• Written exercise
Return every line of the listing below unchanged.

• Exercise materials
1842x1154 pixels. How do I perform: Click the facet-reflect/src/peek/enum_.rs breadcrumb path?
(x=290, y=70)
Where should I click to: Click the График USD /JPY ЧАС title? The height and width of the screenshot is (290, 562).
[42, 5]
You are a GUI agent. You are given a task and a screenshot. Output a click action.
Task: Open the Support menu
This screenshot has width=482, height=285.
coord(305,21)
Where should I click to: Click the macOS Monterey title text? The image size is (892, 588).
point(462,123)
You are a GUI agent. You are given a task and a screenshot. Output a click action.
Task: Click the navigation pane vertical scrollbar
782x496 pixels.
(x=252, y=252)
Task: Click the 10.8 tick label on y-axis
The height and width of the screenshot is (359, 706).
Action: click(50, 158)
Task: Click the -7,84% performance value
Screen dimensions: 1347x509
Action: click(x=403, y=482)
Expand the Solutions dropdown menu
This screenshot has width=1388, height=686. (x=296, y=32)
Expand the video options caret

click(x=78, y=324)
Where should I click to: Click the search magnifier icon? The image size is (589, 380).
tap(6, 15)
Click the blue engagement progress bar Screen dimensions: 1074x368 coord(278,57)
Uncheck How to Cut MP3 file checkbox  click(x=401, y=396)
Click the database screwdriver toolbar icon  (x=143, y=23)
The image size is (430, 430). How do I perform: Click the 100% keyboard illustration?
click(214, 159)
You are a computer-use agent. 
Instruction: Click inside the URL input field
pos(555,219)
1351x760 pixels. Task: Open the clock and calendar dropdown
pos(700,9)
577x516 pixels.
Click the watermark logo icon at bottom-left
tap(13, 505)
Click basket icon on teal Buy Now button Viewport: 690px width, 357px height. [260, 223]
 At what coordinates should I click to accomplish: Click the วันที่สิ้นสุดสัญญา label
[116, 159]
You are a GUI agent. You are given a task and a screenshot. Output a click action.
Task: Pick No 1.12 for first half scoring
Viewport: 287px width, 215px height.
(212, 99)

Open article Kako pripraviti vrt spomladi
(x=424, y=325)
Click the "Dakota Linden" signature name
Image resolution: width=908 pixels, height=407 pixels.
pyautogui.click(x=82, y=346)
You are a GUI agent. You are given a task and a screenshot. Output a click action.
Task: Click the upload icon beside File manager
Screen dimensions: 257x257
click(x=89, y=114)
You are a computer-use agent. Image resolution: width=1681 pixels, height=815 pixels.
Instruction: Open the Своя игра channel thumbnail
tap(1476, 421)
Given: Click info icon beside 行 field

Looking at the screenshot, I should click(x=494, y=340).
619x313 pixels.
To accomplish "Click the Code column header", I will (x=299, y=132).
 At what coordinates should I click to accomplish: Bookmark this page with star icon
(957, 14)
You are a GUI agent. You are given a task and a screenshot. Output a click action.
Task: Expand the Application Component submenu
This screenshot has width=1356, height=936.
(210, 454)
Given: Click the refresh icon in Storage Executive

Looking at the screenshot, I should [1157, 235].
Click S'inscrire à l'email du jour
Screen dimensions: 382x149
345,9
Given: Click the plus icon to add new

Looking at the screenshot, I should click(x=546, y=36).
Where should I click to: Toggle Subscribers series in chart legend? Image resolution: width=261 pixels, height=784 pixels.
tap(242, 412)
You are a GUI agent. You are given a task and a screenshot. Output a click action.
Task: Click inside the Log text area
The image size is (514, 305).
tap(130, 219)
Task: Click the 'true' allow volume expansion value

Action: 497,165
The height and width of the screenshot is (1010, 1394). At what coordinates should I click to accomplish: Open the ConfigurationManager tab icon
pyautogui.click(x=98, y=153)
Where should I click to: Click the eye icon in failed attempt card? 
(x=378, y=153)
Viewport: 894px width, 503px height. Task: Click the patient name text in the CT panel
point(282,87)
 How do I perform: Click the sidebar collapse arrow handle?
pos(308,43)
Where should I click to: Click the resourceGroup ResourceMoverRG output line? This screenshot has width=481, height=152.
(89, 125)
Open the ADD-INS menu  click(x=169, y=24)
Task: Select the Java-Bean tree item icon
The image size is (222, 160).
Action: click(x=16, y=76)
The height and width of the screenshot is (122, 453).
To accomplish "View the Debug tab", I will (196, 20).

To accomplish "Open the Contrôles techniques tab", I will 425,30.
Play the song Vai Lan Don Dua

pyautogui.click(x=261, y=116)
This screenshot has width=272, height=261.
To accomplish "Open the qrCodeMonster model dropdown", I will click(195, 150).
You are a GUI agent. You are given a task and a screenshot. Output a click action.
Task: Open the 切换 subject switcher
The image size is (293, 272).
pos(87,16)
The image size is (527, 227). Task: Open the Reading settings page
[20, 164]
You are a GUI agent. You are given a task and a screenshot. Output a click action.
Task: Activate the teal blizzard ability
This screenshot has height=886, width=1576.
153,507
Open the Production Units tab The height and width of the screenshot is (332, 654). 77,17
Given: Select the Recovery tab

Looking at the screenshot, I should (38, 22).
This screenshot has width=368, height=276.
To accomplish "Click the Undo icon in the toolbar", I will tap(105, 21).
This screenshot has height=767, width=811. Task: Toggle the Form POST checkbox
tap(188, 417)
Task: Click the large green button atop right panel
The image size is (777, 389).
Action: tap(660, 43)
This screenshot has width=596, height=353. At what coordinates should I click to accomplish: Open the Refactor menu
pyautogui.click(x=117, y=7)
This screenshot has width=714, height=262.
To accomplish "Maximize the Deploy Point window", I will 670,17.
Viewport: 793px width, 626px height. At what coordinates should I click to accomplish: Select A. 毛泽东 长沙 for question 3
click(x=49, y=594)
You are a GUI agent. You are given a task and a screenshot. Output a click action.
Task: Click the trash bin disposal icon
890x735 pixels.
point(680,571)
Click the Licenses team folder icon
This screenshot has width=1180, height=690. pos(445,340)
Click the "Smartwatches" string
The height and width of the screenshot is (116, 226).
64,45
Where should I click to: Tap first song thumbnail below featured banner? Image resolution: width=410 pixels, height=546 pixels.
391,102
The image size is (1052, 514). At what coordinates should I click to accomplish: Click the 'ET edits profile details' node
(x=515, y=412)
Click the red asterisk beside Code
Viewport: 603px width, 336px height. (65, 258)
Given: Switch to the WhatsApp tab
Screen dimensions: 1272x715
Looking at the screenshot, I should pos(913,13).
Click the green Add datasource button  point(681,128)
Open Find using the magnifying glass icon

• Right answer
1842x1154 pixels. How do I perform: Click the facet-reflect/src/peek/enum_.rs breadcrumb path?
(x=290, y=70)
Where should I click to: Click the График USD /JPY ЧАС title? The height and width of the screenshot is (290, 562).
[42, 5]
You are a GUI agent. You are given a task and a screenshot. Output a click action.
Task: Open the Support menu
This screenshot has width=482, height=285.
coord(305,21)
Where should I click to: Click the macOS Monterey title text? The image size is (892, 588).
point(462,123)
You are a GUI agent. You are given a task and a screenshot. Output a click action.
Task: Click the navigation pane vertical scrollbar
782x496 pixels.
(x=252, y=252)
Task: Click the 10.8 tick label on y-axis
The height and width of the screenshot is (359, 706).
Action: click(50, 158)
Task: Click the -7,84% performance value
Screen dimensions: 1347x509
Action: click(x=403, y=482)
Expand the Solutions dropdown menu
This screenshot has width=1388, height=686. (x=296, y=32)
Expand the video options caret

click(x=78, y=324)
Where should I click to: Click the search magnifier icon? The image size is (589, 380).
tap(6, 15)
Click the blue engagement progress bar Screen dimensions: 1074x368 coord(278,57)
Uncheck How to Cut MP3 file checkbox  click(x=401, y=396)
Click the database screwdriver toolbar icon  (x=143, y=23)
The image size is (430, 430). How do I perform: Click the 100% keyboard illustration?
click(214, 159)
You are a computer-use agent. 
Instruction: Click inside the URL input field
pos(555,219)
1351x760 pixels. Task: Open the clock and calendar dropdown
pos(700,9)
577x516 pixels.
Click the watermark logo icon at bottom-left
tap(13, 505)
Click basket icon on teal Buy Now button Viewport: 690px width, 357px height. [260, 223]
 At what coordinates should I click to accomplish: Click the วันที่สิ้นสุดสัญญา label
[116, 159]
You are a GUI agent. You are given a task and a screenshot. Output a click action.
Task: Pick No 1.12 for first half scoring
Viewport: 287px width, 215px height.
(212, 99)

Open article Kako pripraviti vrt spomladi
(x=424, y=325)
Click the "Dakota Linden" signature name
Image resolution: width=908 pixels, height=407 pixels.
pyautogui.click(x=82, y=346)
You are a GUI agent. You are given a task and a screenshot. Output a click action.
Task: Click the upload icon beside File manager
Screen dimensions: 257x257
click(x=89, y=114)
You are a computer-use agent. Image resolution: width=1681 pixels, height=815 pixels.
Instruction: Open the Своя игра channel thumbnail
tap(1476, 421)
Given: Click info icon beside 行 field

Looking at the screenshot, I should click(x=494, y=340).
619x313 pixels.
To accomplish "Click the Code column header", I will (x=299, y=132).
 At what coordinates should I click to accomplish: Bookmark this page with star icon
(957, 14)
You are a GUI agent. You are given a task and a screenshot. Output a click action.
Task: Expand the Application Component submenu
This screenshot has width=1356, height=936.
(210, 454)
Given: Click the refresh icon in Storage Executive

Looking at the screenshot, I should [1157, 235].
Click S'inscrire à l'email du jour
Screen dimensions: 382x149
345,9
Given: Click the plus icon to add new

Looking at the screenshot, I should click(x=546, y=36).
Where should I click to: Toggle Subscribers series in chart legend? Image resolution: width=261 pixels, height=784 pixels.
tap(242, 412)
You are a GUI agent. You are given a task and a screenshot. Output a click action.
Task: Click inside the Log text area
The image size is (514, 305).
tap(130, 219)
Task: Click the 'true' allow volume expansion value

Action: 497,165
The height and width of the screenshot is (1010, 1394). At what coordinates should I click to accomplish: Open the ConfigurationManager tab icon
pyautogui.click(x=98, y=153)
Where should I click to: Click the eye icon in failed attempt card? 
(x=378, y=153)
Viewport: 894px width, 503px height. Task: Click the patient name text in the CT panel
point(282,87)
 How do I perform: Click the sidebar collapse arrow handle?
pos(308,43)
Where should I click to: Click the resourceGroup ResourceMoverRG output line? This screenshot has width=481, height=152.
(89, 125)
Open the ADD-INS menu  click(x=169, y=24)
Task: Select the Java-Bean tree item icon
The image size is (222, 160).
Action: click(x=16, y=76)
The height and width of the screenshot is (122, 453).
To accomplish "View the Debug tab", I will (196, 20).

To accomplish "Open the Contrôles techniques tab", I will 425,30.
Play the song Vai Lan Don Dua

pyautogui.click(x=261, y=116)
This screenshot has width=272, height=261.
To accomplish "Open the qrCodeMonster model dropdown", I will click(195, 150).
You are a GUI agent. You are given a task and a screenshot. Output a click action.
Task: Open the 切换 subject switcher
The image size is (293, 272).
pos(87,16)
The image size is (527, 227). Task: Open the Reading settings page
[20, 164]
You are a GUI agent. You are given a task and a screenshot. Output a click action.
Task: Activate the teal blizzard ability
This screenshot has height=886, width=1576.
153,507
Open the Production Units tab The height and width of the screenshot is (332, 654). 77,17
Given: Select the Recovery tab

Looking at the screenshot, I should (38, 22).
This screenshot has width=368, height=276.
To accomplish "Click the Undo icon in the toolbar", I will tap(105, 21).
This screenshot has height=767, width=811. Task: Toggle the Form POST checkbox
tap(188, 417)
Task: Click the large green button atop right panel
The image size is (777, 389).
Action: tap(660, 43)
This screenshot has width=596, height=353. At what coordinates should I click to accomplish: Open the Refactor menu
pyautogui.click(x=117, y=7)
This screenshot has width=714, height=262.
To accomplish "Maximize the Deploy Point window", I will 670,17.
Viewport: 793px width, 626px height. At what coordinates should I click to accomplish: Select A. 毛泽东 长沙 for question 3
click(x=49, y=594)
You are a GUI agent. You are given a task and a screenshot. Output a click action.
Task: Click the trash bin disposal icon
890x735 pixels.
point(680,571)
Click the Licenses team folder icon
This screenshot has width=1180, height=690. pos(445,340)
Click the "Smartwatches" string
The height and width of the screenshot is (116, 226).
64,45
Where should I click to: Tap first song thumbnail below featured banner? Image resolution: width=410 pixels, height=546 pixels.
391,102
The image size is (1052, 514). At what coordinates should I click to accomplish: Click the 'ET edits profile details' node
(x=515, y=412)
Click the red asterisk beside Code
Viewport: 603px width, 336px height. (65, 258)
Given: Switch to the WhatsApp tab
Screen dimensions: 1272x715
Looking at the screenshot, I should pos(913,13).
Click the green Add datasource button  point(681,128)
Open Find using the magnifying glass icon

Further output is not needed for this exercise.